Esa palabra describía perfectamente su alma desde el nacimiento. Eli pensaba que las desgracias a su alrededor ella las había invocado, como una especie de maldición.
Tenía un amigo, una única persona, que a pesar de que a veces actuaba raro y le decía cosas que no deseaba decir, siempre se disculpaba y la trataba como una persona normal. El único chico que le hablaba bien, que no le decía loca.
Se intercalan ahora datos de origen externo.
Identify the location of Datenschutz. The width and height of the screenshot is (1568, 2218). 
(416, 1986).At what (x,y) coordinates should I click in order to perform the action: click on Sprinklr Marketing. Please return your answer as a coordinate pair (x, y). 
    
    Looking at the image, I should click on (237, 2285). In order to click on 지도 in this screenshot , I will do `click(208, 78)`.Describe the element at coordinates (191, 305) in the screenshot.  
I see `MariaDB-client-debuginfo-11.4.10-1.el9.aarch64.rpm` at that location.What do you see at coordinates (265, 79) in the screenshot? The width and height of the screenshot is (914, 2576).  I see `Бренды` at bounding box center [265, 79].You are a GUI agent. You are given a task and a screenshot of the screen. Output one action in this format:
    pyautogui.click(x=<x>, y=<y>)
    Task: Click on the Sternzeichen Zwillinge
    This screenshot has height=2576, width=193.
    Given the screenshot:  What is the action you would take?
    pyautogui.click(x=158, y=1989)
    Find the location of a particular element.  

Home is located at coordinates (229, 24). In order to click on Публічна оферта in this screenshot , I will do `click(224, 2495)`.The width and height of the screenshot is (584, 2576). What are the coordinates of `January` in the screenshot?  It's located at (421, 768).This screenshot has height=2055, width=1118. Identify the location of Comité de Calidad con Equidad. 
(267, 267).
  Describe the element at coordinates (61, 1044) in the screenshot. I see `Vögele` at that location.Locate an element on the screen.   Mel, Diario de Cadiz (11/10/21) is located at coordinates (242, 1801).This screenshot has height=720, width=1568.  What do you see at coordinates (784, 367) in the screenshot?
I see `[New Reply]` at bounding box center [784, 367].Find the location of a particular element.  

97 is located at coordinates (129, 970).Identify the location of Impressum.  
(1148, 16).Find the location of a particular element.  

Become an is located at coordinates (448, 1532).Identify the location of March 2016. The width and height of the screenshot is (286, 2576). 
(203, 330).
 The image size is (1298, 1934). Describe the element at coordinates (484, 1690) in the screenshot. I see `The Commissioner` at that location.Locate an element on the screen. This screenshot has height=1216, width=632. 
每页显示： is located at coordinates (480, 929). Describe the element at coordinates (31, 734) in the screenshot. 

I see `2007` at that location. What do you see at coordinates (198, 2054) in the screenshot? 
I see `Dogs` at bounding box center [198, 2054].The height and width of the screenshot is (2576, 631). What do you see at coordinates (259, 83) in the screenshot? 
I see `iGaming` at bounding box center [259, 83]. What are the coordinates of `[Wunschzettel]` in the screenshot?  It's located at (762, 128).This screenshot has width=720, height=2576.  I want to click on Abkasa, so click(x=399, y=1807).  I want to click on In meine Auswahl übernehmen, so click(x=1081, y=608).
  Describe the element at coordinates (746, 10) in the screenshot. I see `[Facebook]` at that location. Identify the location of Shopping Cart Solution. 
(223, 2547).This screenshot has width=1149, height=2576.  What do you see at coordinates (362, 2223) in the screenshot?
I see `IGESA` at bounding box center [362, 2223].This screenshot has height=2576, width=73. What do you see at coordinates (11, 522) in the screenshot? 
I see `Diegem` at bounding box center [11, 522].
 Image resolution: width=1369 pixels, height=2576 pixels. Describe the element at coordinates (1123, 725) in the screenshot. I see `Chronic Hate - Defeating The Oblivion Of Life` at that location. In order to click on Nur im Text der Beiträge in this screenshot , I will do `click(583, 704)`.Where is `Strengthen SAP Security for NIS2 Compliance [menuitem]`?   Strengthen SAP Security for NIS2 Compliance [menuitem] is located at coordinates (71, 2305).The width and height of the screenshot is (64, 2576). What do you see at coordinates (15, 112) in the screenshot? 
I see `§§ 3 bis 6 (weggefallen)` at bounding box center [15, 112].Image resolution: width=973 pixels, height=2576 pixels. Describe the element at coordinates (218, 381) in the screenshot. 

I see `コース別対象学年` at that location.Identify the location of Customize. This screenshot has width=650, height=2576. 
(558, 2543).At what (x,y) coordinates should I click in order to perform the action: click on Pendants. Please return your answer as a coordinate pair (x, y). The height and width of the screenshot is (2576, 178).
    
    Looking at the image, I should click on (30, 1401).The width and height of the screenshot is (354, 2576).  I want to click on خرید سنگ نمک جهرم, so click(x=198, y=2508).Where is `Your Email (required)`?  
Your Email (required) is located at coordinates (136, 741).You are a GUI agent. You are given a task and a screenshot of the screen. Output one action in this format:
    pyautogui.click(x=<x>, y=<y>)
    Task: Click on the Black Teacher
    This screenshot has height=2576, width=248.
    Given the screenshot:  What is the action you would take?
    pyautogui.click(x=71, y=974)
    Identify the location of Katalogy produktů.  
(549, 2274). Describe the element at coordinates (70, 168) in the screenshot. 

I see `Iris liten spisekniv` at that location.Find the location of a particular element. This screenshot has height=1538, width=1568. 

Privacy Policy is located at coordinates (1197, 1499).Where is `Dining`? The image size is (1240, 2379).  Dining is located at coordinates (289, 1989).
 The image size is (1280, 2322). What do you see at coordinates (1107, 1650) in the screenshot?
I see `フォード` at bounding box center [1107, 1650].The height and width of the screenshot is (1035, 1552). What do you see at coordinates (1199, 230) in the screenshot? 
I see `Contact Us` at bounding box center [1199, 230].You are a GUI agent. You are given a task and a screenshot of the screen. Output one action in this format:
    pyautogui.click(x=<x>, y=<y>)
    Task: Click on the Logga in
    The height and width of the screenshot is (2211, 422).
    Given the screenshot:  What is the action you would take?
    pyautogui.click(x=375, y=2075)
Joan le había dicho a Eli, un día después de su regreso, que sus padres iban a cambiarse de ciudad a final del año escolar. La graduación de la clase superior sería el último día que ellos podrían verse.
Joan, como un buen chico, se había compadecido otra vez de Eleonore; a pesar de que se sentía acosado por ella, él creyó que la muerte de sus padres la harían menos intensa y quizá, sólo quizá, ella entendería que sólo eran amigos. Tampoco podía lastimarla, él no quería una carga en su conciencia como esa, pensar que él haría algo para que una niña llorara lo haría sentir mal consigo mismo. Sí, Joan se sentía buena persona porque le habían enseñado a ser una buena persona a pesar de que una parte de sí mismo no quería hacer eso. Resignado, apenas y cruzaba palabras en la escuela con Eli, y sólo la llamó por teléfono a petición de la escuela, como representante de la clase, porque sabían que él y ella eran amigos.
—Sólo amigos. — aclaró el tajantemente, por supuesto.
Por esa razón él se había enterado de la muerte de los padres de Eleonore, no por su propia curiosidad, y también, cuando escuchó a su madre decir “pobre chica”, él se sintió obligado a tratarla un poco más amablemente.
Para entender a Joan, habría que saber que él amaba profundamente a sus padres; siempre había sido un hijo bueno y amado, teniendo no sólo el amor de sus padres, también el de sus hermanos mayor y menor. En su familia todos eran unidos y buenos cristianos, gente sencilla y amorosa que había tenido suerte de no preocuparse por dinero, peleas entre otras ramas familiares, escándalos o divorcios, al menos no en el círculo cercano a Joan.
La única preocupación de Joan en toda su existencia era ser un buen hijo, estar a la altura de sus padres.
Ser un buen cristiano, ser un buen estudiante, ser una persona respetable.
En resumen, la meta de Joan era ser una buena persona.
Por eso creía que el hecho de que él era la obsesión de Eleonore se debía a que era una prueba de dios. Un obstáculo que le habían puesto para probar su convicción de ser alguien bueno y noble.